PROBLEM TO SOLVE: Sort through the data and copy the lines holding the word "from".
───
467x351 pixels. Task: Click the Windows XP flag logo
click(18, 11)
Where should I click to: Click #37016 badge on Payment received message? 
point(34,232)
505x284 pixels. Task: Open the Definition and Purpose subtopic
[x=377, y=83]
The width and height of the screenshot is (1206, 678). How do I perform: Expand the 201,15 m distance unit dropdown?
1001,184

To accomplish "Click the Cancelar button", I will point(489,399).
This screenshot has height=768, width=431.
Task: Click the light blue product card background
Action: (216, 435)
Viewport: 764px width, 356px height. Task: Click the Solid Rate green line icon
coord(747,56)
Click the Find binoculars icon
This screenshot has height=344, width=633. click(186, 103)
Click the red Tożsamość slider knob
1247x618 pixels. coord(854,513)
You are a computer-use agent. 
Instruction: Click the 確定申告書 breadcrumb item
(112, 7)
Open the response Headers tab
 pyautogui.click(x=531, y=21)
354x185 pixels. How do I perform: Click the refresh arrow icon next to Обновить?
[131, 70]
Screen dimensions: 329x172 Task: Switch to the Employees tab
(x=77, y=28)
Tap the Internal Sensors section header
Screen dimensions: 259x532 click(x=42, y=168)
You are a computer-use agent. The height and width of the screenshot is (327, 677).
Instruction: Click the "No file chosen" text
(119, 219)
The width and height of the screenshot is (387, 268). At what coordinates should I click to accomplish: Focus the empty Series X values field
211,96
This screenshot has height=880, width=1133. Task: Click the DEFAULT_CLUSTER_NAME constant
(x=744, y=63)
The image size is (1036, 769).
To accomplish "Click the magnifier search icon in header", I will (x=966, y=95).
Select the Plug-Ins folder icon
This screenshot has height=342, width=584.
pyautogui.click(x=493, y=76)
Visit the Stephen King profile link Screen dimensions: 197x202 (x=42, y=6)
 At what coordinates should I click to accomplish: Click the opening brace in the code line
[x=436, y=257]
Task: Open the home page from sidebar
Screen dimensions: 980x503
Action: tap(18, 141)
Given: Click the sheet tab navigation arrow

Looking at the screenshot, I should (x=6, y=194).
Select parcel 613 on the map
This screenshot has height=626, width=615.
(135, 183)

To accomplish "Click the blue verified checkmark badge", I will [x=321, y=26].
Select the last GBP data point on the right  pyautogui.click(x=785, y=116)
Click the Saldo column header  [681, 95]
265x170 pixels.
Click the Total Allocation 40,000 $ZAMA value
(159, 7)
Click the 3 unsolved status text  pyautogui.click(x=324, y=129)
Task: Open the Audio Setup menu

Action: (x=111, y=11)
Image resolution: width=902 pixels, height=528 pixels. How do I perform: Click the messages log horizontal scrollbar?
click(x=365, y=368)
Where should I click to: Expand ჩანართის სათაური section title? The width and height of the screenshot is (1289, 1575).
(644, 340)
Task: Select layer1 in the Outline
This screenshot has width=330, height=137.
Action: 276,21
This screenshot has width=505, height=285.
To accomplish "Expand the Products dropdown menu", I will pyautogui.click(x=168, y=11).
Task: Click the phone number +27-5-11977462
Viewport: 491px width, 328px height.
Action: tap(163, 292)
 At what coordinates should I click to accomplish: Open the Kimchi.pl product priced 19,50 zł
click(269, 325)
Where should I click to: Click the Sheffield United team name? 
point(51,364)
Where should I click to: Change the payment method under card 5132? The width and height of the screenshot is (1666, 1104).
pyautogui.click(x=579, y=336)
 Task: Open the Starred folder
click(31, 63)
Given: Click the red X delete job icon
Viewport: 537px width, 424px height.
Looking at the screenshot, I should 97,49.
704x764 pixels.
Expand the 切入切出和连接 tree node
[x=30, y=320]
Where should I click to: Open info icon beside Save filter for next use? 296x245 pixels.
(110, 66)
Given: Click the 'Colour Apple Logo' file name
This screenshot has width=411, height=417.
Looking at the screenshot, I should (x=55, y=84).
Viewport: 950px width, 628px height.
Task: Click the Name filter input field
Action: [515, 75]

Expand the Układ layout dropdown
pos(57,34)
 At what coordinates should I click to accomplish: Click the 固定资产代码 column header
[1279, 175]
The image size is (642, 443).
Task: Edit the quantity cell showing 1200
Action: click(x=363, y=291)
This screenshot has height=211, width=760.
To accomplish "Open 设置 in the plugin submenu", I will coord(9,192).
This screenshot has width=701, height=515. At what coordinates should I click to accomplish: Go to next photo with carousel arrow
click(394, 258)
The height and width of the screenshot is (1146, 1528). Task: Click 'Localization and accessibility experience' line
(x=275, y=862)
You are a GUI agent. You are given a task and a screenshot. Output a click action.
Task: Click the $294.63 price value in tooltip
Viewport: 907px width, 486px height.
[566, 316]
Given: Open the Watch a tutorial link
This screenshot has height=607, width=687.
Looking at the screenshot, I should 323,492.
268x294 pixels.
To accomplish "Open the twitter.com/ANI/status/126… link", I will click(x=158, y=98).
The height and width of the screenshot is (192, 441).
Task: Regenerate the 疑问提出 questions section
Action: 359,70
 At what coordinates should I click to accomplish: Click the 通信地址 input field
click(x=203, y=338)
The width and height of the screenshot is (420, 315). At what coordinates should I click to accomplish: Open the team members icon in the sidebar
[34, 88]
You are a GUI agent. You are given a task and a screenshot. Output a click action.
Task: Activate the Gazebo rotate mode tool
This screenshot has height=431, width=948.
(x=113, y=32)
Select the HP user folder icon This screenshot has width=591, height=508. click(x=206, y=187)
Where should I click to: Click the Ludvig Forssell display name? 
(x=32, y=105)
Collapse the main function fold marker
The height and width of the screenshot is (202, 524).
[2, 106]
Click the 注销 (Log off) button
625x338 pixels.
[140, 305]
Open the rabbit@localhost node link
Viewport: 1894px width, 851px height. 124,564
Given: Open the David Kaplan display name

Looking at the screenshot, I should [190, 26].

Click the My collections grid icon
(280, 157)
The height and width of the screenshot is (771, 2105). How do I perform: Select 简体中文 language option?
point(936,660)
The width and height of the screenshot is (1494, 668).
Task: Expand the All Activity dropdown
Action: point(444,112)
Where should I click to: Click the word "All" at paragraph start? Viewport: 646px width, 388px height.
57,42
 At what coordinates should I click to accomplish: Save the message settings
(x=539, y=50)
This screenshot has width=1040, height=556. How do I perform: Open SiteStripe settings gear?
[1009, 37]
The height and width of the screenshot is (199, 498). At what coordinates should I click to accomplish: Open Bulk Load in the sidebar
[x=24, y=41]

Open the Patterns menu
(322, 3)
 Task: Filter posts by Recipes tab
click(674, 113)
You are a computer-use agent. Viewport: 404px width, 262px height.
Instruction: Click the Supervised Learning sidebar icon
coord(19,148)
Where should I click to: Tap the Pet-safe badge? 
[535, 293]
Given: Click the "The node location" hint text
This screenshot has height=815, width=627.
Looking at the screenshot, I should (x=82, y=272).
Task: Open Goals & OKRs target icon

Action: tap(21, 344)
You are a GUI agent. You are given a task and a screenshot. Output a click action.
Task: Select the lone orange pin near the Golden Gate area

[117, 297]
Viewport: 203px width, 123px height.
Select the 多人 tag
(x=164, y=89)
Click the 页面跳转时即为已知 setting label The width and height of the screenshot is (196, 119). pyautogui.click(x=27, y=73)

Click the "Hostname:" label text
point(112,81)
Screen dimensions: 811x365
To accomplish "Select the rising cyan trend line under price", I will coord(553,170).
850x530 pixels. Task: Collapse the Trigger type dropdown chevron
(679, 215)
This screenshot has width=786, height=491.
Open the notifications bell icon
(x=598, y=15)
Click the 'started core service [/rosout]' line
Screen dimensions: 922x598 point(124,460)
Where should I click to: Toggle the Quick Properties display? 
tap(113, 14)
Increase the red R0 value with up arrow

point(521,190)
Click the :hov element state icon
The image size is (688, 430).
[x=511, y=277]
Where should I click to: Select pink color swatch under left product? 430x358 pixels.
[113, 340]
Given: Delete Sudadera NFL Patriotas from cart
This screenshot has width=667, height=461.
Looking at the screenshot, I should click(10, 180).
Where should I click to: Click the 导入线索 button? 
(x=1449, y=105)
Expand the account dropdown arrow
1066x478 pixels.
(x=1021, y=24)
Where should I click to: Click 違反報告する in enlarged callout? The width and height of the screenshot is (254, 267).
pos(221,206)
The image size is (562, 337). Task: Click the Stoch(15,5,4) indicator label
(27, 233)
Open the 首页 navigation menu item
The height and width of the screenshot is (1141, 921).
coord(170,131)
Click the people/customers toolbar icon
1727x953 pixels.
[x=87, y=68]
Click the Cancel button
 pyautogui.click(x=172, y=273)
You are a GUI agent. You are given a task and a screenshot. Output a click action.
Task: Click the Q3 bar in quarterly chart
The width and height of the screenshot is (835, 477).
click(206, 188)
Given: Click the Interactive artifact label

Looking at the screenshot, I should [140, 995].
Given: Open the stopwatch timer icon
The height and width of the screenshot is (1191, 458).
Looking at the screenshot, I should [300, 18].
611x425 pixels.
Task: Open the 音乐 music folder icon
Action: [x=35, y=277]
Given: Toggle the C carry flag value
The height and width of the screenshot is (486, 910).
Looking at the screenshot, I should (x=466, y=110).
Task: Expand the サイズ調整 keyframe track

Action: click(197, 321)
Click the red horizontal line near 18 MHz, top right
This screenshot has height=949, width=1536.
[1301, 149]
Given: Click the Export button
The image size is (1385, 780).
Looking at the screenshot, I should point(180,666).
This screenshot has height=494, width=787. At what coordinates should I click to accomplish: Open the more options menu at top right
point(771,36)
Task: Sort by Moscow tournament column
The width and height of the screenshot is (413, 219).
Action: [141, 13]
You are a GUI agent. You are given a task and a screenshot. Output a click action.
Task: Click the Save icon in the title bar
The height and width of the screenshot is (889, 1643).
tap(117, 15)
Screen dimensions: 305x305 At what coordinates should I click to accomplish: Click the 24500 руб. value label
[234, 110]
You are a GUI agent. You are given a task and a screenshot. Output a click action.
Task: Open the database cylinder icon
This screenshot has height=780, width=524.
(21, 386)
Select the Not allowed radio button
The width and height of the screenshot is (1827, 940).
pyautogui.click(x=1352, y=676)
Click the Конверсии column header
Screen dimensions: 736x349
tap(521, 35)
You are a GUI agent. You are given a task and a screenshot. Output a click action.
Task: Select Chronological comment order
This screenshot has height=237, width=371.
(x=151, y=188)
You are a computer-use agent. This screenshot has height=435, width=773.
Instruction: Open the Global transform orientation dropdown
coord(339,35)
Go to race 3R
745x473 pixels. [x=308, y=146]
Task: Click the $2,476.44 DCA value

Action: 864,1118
───
WRITTEN SOLUTION:
Task: Open the home page from sidebar
Given: Delete Sudadera NFL Patriotas from cart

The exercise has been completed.